What you will do: Using the records below, return exactly the lines from the one containing "Close the Add New Plant dialog" through the last, and omit pictures.

Exercise input:
********************

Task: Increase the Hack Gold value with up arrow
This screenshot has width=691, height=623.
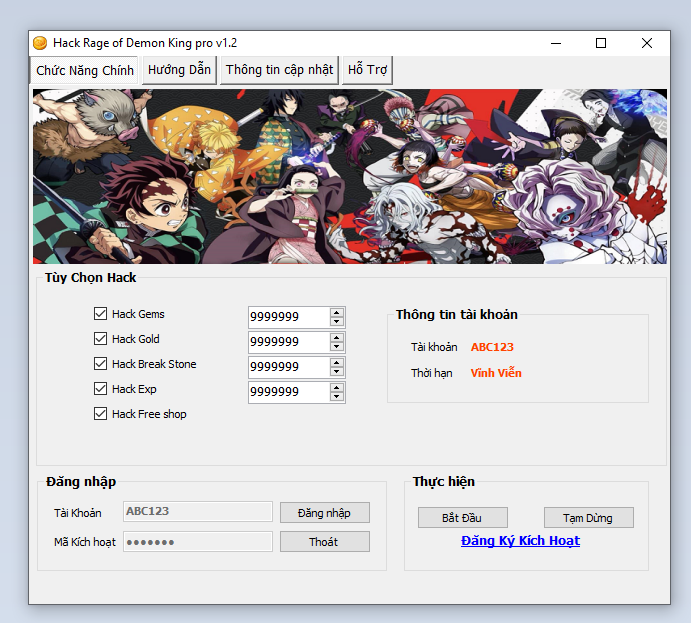Action: (337, 337)

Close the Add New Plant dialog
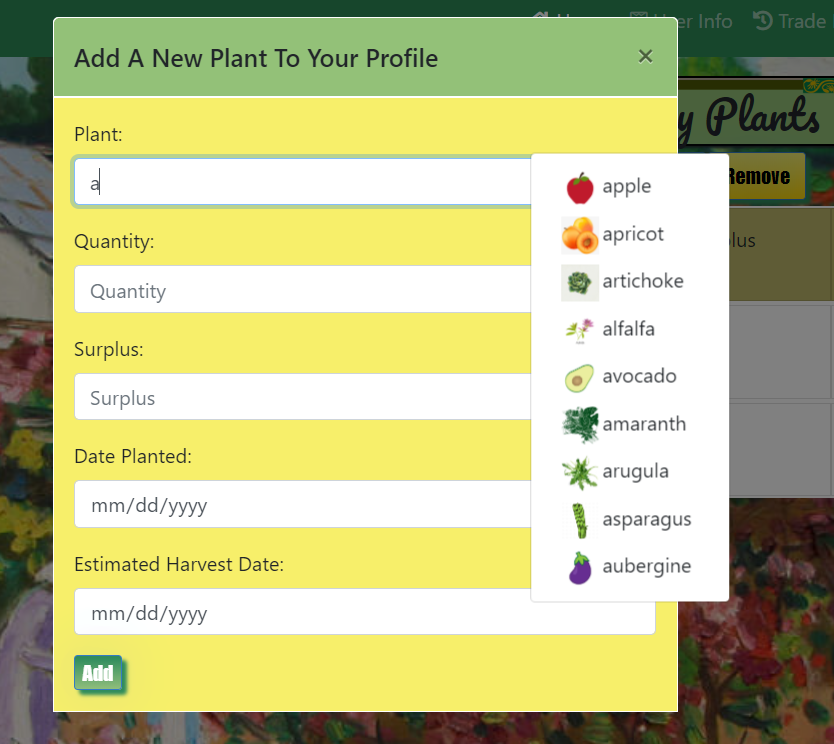(x=646, y=57)
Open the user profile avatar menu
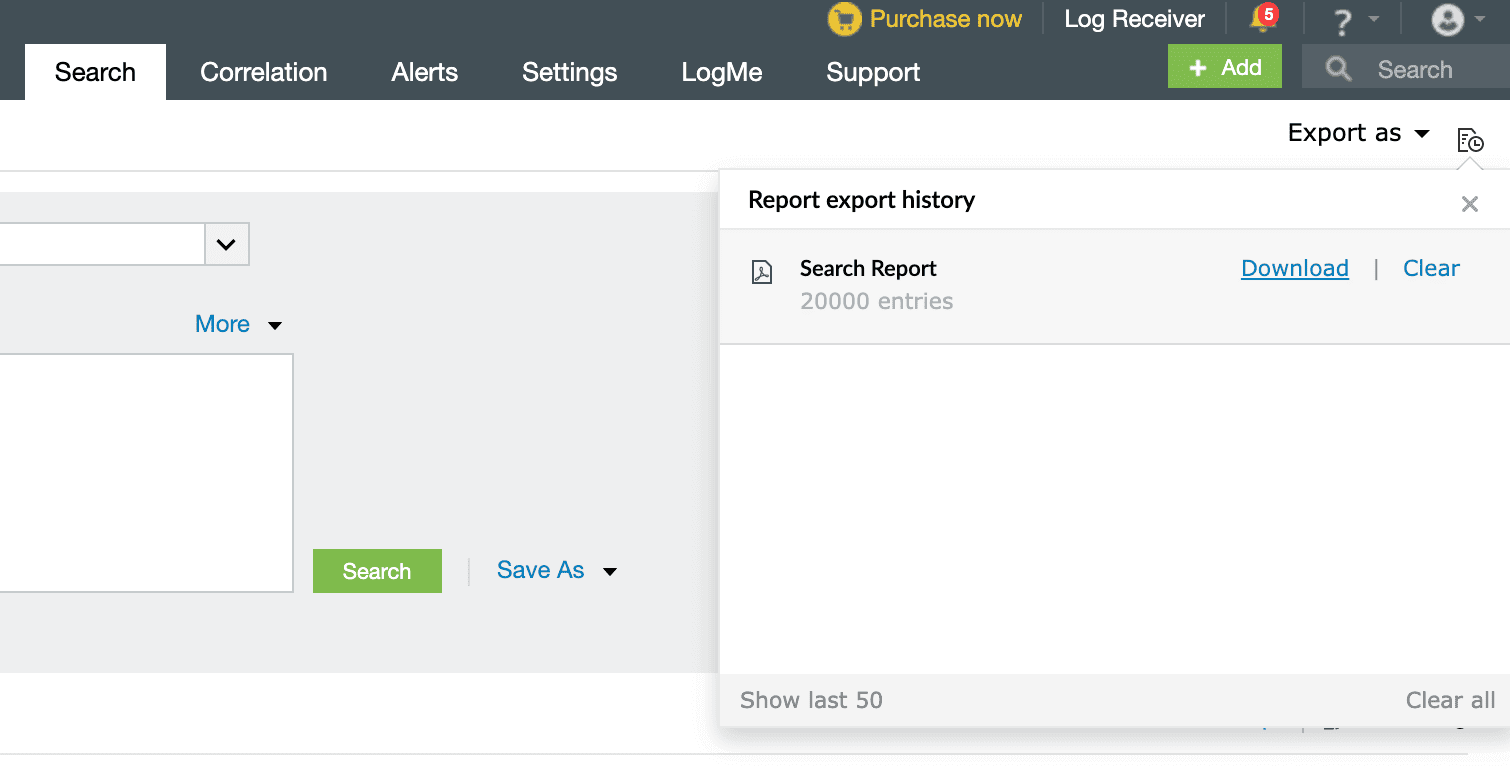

********************

Reply:
Close the Add New Plant dialog
(x=646, y=57)
Open the user profile avatar menu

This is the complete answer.